Among the records below, find the lines with the word "arrows" and copy them.

BEGIN Source information

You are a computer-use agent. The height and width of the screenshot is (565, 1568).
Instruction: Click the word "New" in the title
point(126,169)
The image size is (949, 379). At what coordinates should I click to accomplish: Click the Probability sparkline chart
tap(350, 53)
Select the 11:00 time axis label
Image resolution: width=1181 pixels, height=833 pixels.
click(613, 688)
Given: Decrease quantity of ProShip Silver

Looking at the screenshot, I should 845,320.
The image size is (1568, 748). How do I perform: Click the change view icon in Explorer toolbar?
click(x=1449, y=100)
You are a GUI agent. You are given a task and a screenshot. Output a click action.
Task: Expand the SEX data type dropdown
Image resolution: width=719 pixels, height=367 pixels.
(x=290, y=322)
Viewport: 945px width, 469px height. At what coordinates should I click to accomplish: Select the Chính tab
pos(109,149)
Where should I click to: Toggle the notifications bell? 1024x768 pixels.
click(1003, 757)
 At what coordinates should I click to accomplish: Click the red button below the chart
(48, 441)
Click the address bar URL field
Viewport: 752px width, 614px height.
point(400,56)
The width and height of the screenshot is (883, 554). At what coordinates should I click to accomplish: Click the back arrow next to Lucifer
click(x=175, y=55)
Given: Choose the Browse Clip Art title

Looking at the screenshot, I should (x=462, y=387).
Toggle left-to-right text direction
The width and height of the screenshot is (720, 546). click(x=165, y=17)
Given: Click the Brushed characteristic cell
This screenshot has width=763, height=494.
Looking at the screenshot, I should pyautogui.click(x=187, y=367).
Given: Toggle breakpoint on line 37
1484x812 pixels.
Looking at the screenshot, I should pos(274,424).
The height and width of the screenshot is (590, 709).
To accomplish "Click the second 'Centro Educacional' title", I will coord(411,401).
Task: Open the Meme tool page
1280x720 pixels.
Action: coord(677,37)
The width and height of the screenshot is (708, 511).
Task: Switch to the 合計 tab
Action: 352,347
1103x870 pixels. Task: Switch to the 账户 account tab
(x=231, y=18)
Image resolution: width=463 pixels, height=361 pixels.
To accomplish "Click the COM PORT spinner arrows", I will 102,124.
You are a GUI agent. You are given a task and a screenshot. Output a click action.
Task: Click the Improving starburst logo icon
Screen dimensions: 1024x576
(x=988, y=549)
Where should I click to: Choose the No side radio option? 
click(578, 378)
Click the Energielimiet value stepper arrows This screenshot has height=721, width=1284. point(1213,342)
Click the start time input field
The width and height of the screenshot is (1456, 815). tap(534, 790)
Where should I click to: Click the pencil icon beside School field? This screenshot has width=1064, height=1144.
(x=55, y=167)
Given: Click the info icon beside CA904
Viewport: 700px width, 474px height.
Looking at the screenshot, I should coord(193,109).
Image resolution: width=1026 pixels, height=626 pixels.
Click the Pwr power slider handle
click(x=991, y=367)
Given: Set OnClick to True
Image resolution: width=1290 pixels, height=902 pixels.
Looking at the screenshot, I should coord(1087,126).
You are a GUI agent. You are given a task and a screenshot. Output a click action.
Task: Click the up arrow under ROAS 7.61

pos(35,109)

END Source information

§ Result of this exercise:
To accomplish "Click the COM PORT spinner arrows", I will 102,124.
Click the Energielimiet value stepper arrows This screenshot has height=721, width=1284. point(1213,342)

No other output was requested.